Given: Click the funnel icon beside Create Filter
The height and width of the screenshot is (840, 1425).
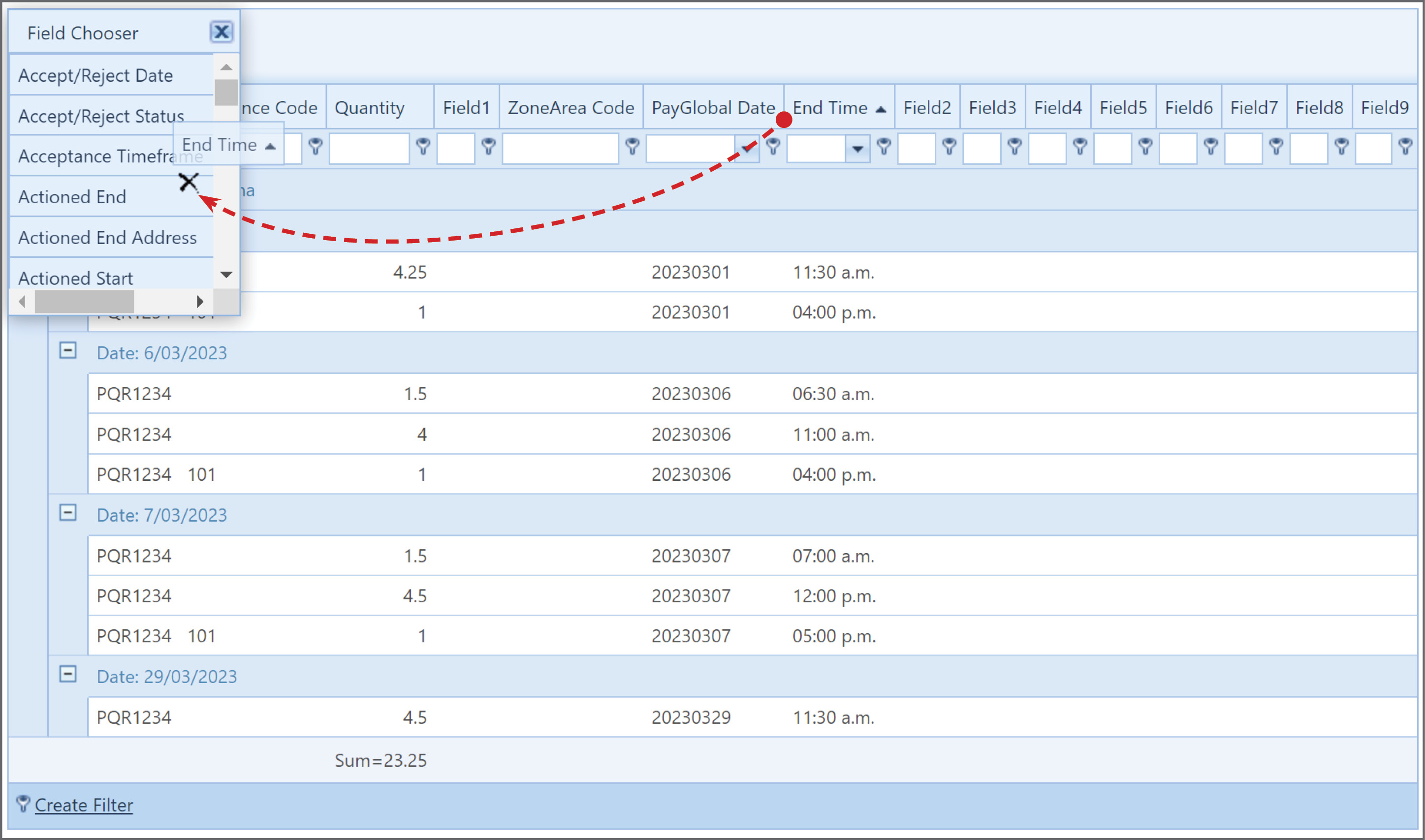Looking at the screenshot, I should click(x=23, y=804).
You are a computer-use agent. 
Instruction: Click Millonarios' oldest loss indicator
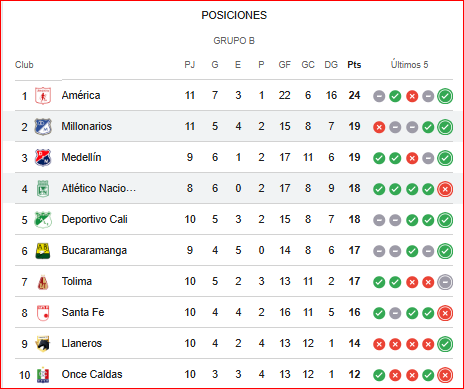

+++++

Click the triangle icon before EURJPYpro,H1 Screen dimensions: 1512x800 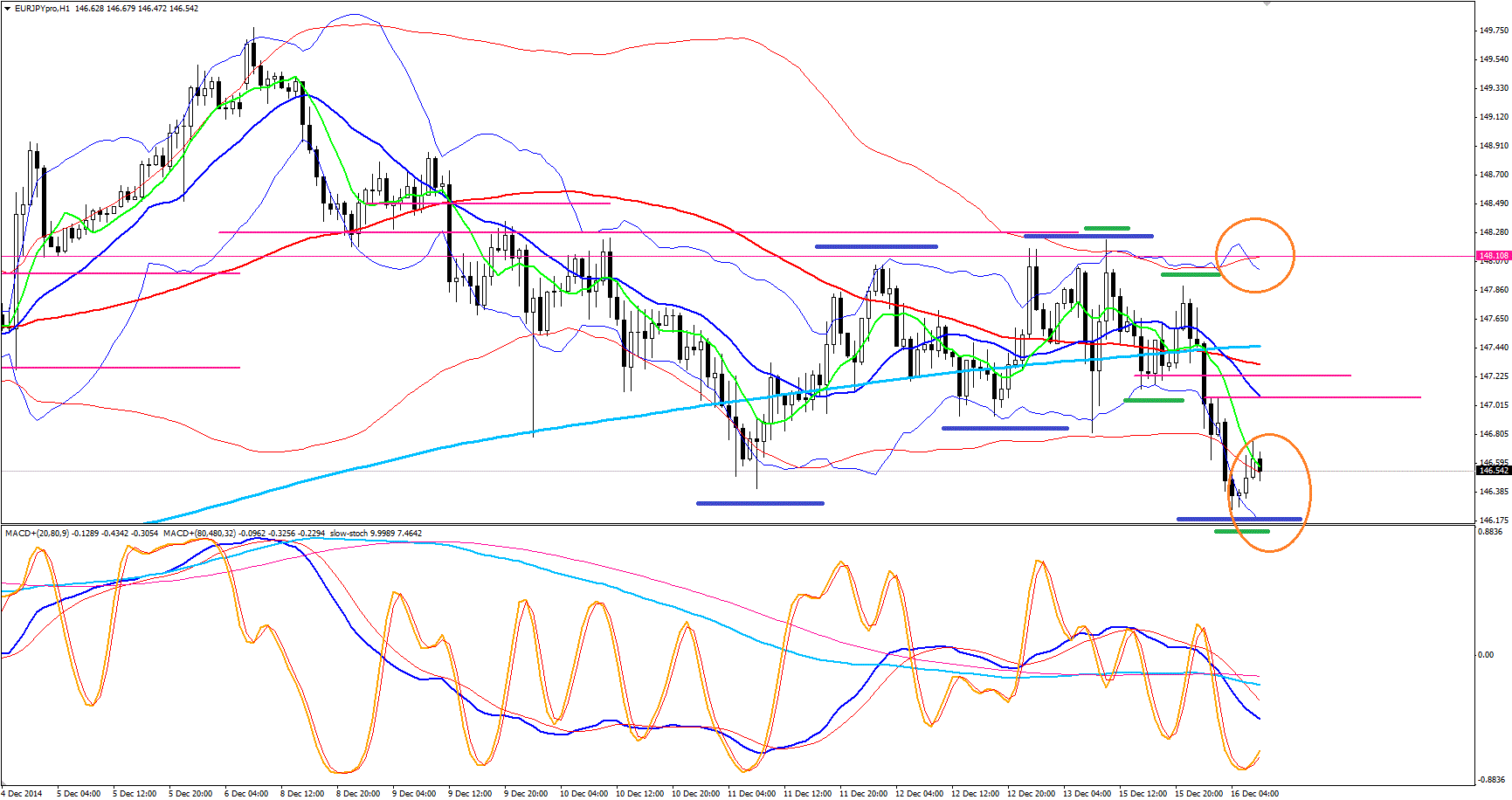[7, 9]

+++++

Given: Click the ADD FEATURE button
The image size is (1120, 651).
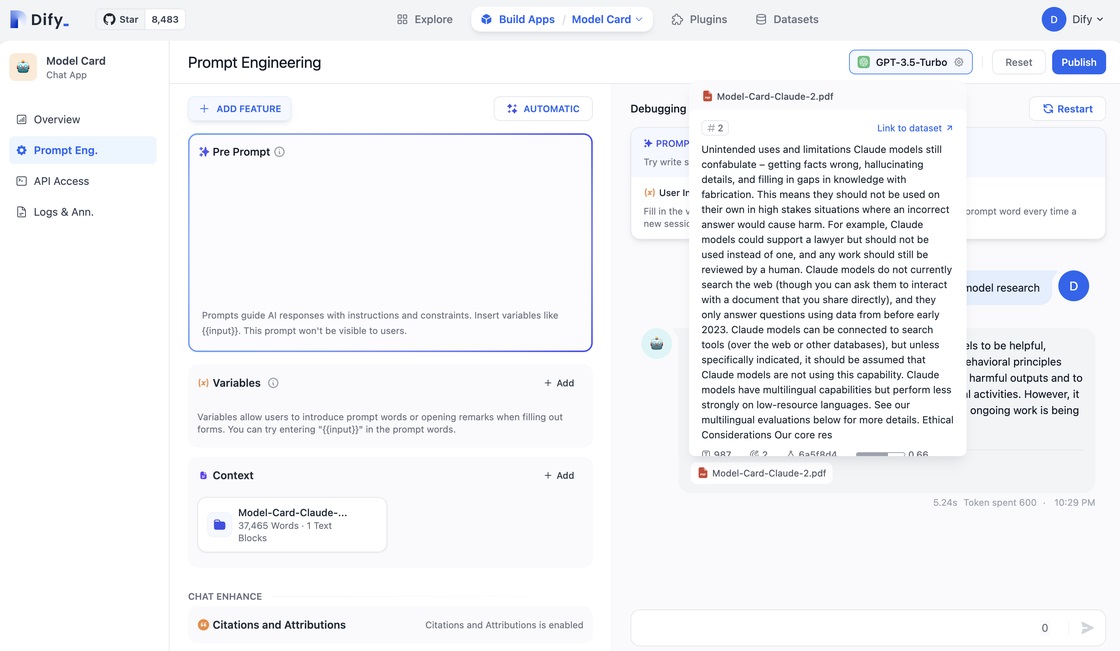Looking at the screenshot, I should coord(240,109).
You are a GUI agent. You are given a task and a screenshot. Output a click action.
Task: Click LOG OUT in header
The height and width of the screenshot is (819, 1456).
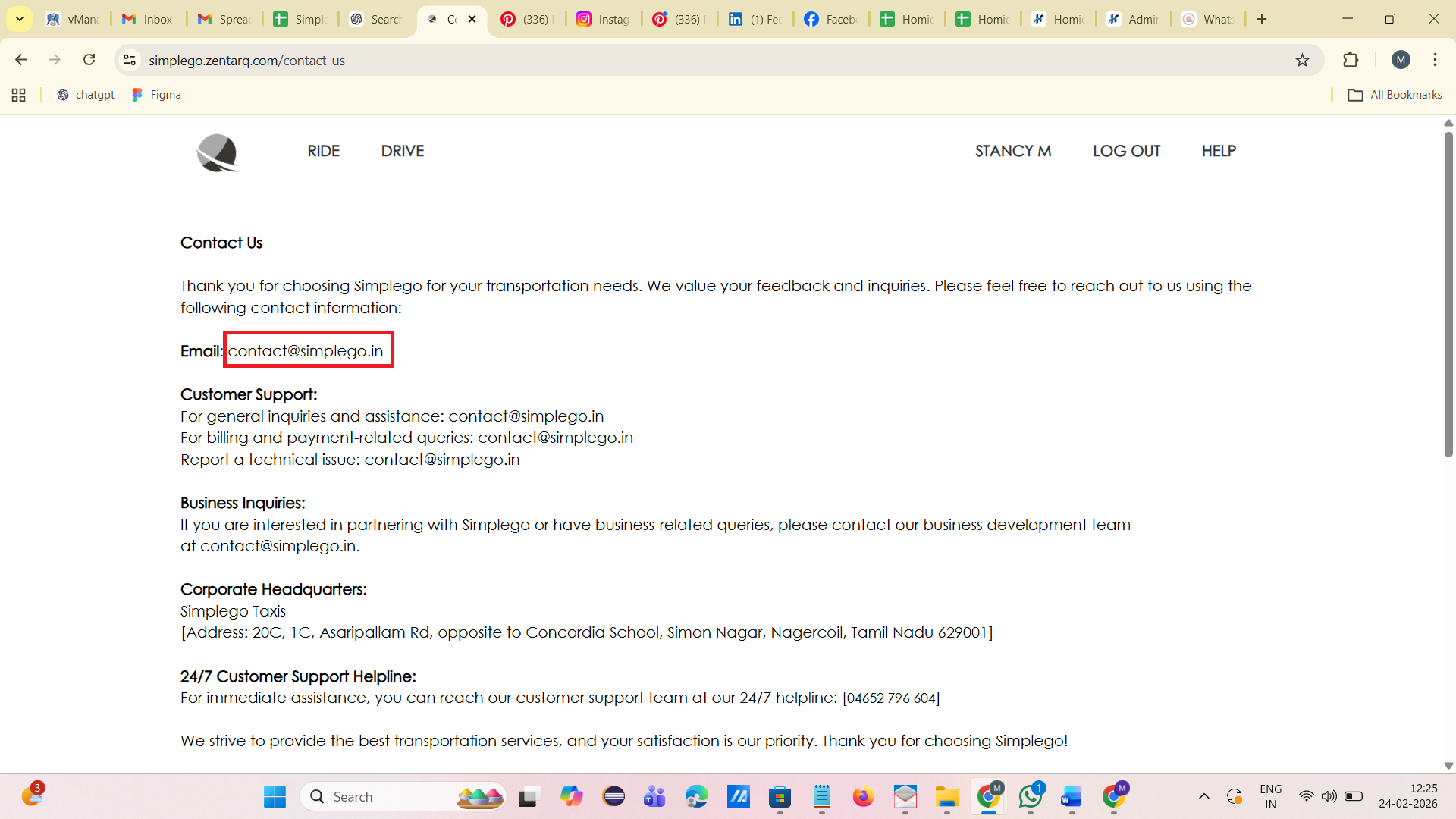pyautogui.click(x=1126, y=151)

+++++

__WORK TO DO__
Write out, word for word, everything in the listing above from the line containing "Given: Click the funnel" down to the line containing "Instruction: Click Millonarios'", including both of those lines. Leave out the pictures.

__TASK ANSWER__
Given: Click the funnel icon beside Create Filter
The height and width of the screenshot is (840, 1425).
Looking at the screenshot, I should click(x=23, y=804).
You are a computer-use agent. 
Instruction: Click Millonarios' oldest loss indicator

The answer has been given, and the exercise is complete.